Talk about effective public diplomacy!
"We also visited the Finlay Institute: Center for
Research-Development and Production of Human Vaccines—incidentally, one
of the places that the jacobin Undersecretary of State for
International Security Affairs, John Bolton, alleged in 2002 was
manufacturing biological weapons. We didn't find any such activity (and
we did discover that at best the Institute has a rudimentary Bio-Level
III capability and no Bio-Level IV capability—the latter needed if one
is to engage in sophisticated biological agent research and
development). After the visit, we assumed that Bolton's insights were
right up there with the CIA's in 2002-2003 with respect to Saddam
Hussein's mobile biological weapons labs. It's safe to say we
considered the assessment by the former commander of the U.S. Southern
Command, Marine General Charles Wilhelm, as more definitive: 'During my
three year tenure, from September 1997 until September 2000 at Southern
Command, I didn't receive a single report or a single piece of evidence
that would have led me to the conclusion that Cuba was in fact
developing, producing or weaponizing biological or chemical agents.'"
Those interested in the realities of Cuba's health care progress -- and
the many lessons we can learn -- can skip the Michael Moore film and
instead see Salud!
In foreign policy circles, most people consider me to be a "realist".
I consider myself a hybrid of a number of schools. I don't think that
there are perfectly neat schools of thought any longer but whether I'm
a 21st century evolved realist, an ethical realist, a progressive
realist, or as Michael Lind would call me, a new American
internationalist -- when I see US-Cuba realities as a manifestation of
our failure to move forward in ways consistent with global needs and
American interests, then my realist DNA perks up.
Cuba and the Cuban population remember the fall of the Soviet Union and
survived a devastating, tortuous shrinking of their economy (and their
personal body weight). After the Russians, Venezuela cuddled up to the
Cubans and now they essentially barter doctors and medical support for
oil between each other. China is the second biggest economic partner
of Cuba and has designs on developing the oil fields in Cuban waters
estimated to be about 9-12 billion barrels. Americans are not there --
not involved.
Benetton has a store in old Havana. British Petroleum -- which
controls the Alaskan pipeline -- had a party on the roof of my hotel in
Havana. Israeli firms are managing large citrus groves there. The
Germans, Chinese, Australians, Canadians, Dutch, and Japanese are all
visiting Havana and seeing the business opportunities.

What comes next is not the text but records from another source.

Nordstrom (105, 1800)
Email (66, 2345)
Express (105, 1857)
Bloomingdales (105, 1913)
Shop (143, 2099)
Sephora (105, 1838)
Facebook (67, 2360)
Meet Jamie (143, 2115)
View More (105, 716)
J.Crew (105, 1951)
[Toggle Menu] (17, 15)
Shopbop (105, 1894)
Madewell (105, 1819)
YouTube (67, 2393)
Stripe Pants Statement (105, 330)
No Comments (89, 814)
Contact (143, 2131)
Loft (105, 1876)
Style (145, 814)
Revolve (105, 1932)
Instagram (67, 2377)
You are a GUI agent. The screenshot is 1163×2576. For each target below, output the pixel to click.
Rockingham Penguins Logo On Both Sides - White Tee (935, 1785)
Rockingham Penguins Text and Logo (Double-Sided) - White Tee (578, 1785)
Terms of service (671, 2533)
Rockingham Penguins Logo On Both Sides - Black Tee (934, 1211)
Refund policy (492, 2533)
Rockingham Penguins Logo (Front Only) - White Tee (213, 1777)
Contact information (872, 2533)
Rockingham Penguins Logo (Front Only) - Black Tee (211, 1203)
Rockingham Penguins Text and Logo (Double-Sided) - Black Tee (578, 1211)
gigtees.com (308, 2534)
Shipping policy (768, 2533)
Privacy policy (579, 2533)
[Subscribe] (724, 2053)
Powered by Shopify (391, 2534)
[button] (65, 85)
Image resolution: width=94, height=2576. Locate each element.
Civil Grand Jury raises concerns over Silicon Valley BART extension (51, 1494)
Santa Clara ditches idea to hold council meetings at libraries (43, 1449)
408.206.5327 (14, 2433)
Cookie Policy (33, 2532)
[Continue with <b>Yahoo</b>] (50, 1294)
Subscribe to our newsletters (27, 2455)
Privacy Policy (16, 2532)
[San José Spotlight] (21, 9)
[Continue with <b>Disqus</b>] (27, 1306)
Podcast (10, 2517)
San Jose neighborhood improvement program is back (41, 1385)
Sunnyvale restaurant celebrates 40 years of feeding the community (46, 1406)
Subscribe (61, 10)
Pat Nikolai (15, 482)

But Hillary Clinton, Mitt Romney, Rudy Giuiliani, Fred Thompson, and
John McCain all want to keep the Bush administration's restrictions on
trade and travel in place.
Lifting the travel ban makes the United States a more whole nation --
as travel is a natural right of ours, not to be taken away by our
government. This right should be restored to all Americans in my view.
But stepping away from the lofty for a moment, Hugo Chavez is not my
favorite guy in Latin America.
In my view, Chavez is a serious troublemaker made increasingly wealthy
from high oil prices. He is an increasingly significant constraint on
America's global options -- and to knock him back a respectable bit
would be a good thing. Opening the travel pipe would steal from Chavez
both the dependency and the affections of many Cubans and might send a
very popular pro-American current through Cuba and much of Latin
America.
More on this later -- but Cuba does matter and is already a point of
differentiation between Obama, Clinton, and Dodd. Fidel will not be
around long in my estimation, and we need our political and policy
leaders to begin plotting a policy not riveted in the past and not
dominated by a shrinking cartel in Miami.